Owner manual

4-2 Gebruikershandleiding
Communicatie
Als u Gigabit Ethernet LAN (1000 megabits per seconde, 1000BASE-T)
gebruikt, dient u de computer via een CAT5- of CAT5E-kabel aan te sluiten.
(Een CAT5E-kabel wordt aanbevolen.) U kunt geen CAT3-kabel gebruiken.
Als u Fast Ethernet LAN (100 megabits per seconde, 100BASE-TX)
gebruikt, dient u de computer met een CAT5-kabel aan te sluiten.
U kunt geen CAT3-kabel gebruiken.
Gebruikt u Ethernet LAN (10 megabits per seconde, 10BASE-T), dan kunt
u de computer aansluiten met een CAT5- of een CAT3 kabel.
Aansluiten
Voer de volgende stappen uit om de LAN-kabel aan te sluiten.
1. Sla al uw werk op. Schakel de computer en alle externe apparaten die
op de Port Replicator en de computer zijn aangesloten, uit.
2. Koppel één uiteinde van de kabel aan de LAN-poort van de Port
Replicator.

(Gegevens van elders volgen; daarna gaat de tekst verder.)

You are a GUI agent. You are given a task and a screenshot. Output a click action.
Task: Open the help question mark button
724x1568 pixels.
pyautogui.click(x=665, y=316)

Duw voorzichtig tot de vergrendeling vast klikt.
Afbeelding 4-2 De LAN-kabel aansluiten
3. Koppel het andere uiteinde van de kabel aan een LAN-hubconnector.
Raadpleeg de LAN-beheerder voordat u de kabel op een hub aansluit.
Loskoppelen
Voer de volgende stappen uit om de LAN-kabel te ontkoppelen.
1. Knijp het palletje op de connector in de Port Replicator in en trek de
connector eruit.
2. Ontkoppel de kabel op dezelfde wijze van de LAN-hub. Raadpleeg de
LAN-beheerder voordat u de kabel van de hub ontkoppelt.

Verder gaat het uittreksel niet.